● Set problem
Rewrite the data below with every occurrence of "Instruction" changed to "Command". Leave everything else unchanged.

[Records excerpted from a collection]
+ + + + + + +

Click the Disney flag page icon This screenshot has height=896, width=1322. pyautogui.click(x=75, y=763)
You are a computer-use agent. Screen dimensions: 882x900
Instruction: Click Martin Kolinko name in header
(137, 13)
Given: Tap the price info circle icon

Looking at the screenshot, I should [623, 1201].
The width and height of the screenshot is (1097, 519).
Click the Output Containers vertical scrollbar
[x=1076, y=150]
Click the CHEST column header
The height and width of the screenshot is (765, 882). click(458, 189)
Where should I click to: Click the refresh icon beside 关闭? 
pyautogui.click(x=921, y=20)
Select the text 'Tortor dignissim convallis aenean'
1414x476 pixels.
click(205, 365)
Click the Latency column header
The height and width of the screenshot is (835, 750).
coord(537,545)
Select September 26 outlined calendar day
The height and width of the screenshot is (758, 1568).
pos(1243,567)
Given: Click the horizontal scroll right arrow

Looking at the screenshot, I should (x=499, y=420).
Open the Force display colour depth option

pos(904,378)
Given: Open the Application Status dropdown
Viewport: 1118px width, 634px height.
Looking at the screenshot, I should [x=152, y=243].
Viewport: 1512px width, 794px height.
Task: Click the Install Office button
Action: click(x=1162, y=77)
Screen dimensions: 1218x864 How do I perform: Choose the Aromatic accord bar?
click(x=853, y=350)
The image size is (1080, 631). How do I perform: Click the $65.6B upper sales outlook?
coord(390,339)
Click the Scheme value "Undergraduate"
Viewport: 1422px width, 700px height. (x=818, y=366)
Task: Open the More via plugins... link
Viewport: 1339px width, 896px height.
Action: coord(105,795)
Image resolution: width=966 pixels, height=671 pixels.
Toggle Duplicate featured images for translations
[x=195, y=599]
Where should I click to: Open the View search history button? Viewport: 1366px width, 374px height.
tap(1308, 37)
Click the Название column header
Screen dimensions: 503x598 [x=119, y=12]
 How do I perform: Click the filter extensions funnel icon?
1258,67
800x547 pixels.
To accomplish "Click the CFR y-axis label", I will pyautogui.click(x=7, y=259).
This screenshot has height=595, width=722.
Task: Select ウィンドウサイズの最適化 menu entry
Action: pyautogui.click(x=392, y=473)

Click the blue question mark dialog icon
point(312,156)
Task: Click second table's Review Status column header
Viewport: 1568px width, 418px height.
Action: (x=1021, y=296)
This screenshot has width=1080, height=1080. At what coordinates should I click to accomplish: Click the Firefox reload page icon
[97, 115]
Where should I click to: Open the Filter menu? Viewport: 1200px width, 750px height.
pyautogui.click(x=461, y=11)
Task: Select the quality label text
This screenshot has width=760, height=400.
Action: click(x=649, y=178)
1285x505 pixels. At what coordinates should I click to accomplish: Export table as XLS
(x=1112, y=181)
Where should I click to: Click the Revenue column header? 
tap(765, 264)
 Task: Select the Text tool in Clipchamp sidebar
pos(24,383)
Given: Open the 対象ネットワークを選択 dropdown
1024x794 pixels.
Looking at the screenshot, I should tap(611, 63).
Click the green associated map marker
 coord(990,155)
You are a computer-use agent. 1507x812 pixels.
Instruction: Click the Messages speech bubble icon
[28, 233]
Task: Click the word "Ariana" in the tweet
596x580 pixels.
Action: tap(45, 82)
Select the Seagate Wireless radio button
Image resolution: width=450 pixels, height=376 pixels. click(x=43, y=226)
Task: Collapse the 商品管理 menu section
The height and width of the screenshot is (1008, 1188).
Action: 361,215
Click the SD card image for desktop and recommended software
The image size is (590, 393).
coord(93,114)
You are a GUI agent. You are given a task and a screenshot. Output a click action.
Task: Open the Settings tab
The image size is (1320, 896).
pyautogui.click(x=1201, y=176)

+ + + + + + +

● Solution to this problem
Click the Disney flag page icon This screenshot has height=896, width=1322. pyautogui.click(x=75, y=763)
You are a computer-use agent. Screen dimensions: 882x900
Command: Click Martin Kolinko name in header
(137, 13)
Given: Tap the price info circle icon

Looking at the screenshot, I should [623, 1201].
The width and height of the screenshot is (1097, 519).
Click the Output Containers vertical scrollbar
[x=1076, y=150]
Click the CHEST column header
The height and width of the screenshot is (765, 882). click(458, 189)
Where should I click to: Click the refresh icon beside 关闭? 
pyautogui.click(x=921, y=20)
Select the text 'Tortor dignissim convallis aenean'
1414x476 pixels.
click(205, 365)
Click the Latency column header
The height and width of the screenshot is (835, 750).
coord(537,545)
Select September 26 outlined calendar day
The height and width of the screenshot is (758, 1568).
pos(1243,567)
Given: Click the horizontal scroll right arrow

Looking at the screenshot, I should (x=499, y=420).
Open the Force display colour depth option

pos(904,378)
Given: Open the Application Status dropdown
Viewport: 1118px width, 634px height.
Looking at the screenshot, I should [x=152, y=243].
Viewport: 1512px width, 794px height.
Task: Click the Install Office button
Action: click(x=1162, y=77)
Screen dimensions: 1218x864 How do I perform: Choose the Aromatic accord bar?
click(x=853, y=350)
The image size is (1080, 631). How do I perform: Click the $65.6B upper sales outlook?
coord(390,339)
Click the Scheme value "Undergraduate"
Viewport: 1422px width, 700px height. (x=818, y=366)
Task: Open the More via plugins... link
Viewport: 1339px width, 896px height.
Action: coord(105,795)
Image resolution: width=966 pixels, height=671 pixels.
Toggle Duplicate featured images for translations
[x=195, y=599]
Where should I click to: Open the View search history button? Viewport: 1366px width, 374px height.
tap(1308, 37)
Click the Название column header
Screen dimensions: 503x598 [x=119, y=12]
 How do I perform: Click the filter extensions funnel icon?
1258,67
800x547 pixels.
To accomplish "Click the CFR y-axis label", I will pyautogui.click(x=7, y=259).
This screenshot has height=595, width=722.
Task: Select ウィンドウサイズの最適化 menu entry
Action: pyautogui.click(x=392, y=473)

Click the blue question mark dialog icon
point(312,156)
Task: Click second table's Review Status column header
Viewport: 1568px width, 418px height.
Action: (x=1021, y=296)
This screenshot has width=1080, height=1080. At what coordinates should I click to accomplish: Click the Firefox reload page icon
[97, 115]
Where should I click to: Open the Filter menu? Viewport: 1200px width, 750px height.
pyautogui.click(x=461, y=11)
Task: Select the quality label text
This screenshot has width=760, height=400.
Action: click(x=649, y=178)
1285x505 pixels. At what coordinates should I click to accomplish: Export table as XLS
(x=1112, y=181)
Where should I click to: Click the Revenue column header? 
tap(765, 264)
 Task: Select the Text tool in Clipchamp sidebar
pos(24,383)
Given: Open the 対象ネットワークを選択 dropdown
1024x794 pixels.
Looking at the screenshot, I should tap(611, 63).
Click the green associated map marker
 coord(990,155)
You are a computer-use agent. 1507x812 pixels.
Command: Click the Messages speech bubble icon
[28, 233]
Task: Click the word "Ariana" in the tweet
596x580 pixels.
Action: tap(45, 82)
Select the Seagate Wireless radio button
Image resolution: width=450 pixels, height=376 pixels. click(x=43, y=226)
Task: Collapse the 商品管理 menu section
The height and width of the screenshot is (1008, 1188).
Action: 361,215
Click the SD card image for desktop and recommended software
The image size is (590, 393).
coord(93,114)
You are a GUI agent. You are given a task and a screenshot. Output a click action.
Task: Open the Settings tab
The image size is (1320, 896).
pyautogui.click(x=1201, y=176)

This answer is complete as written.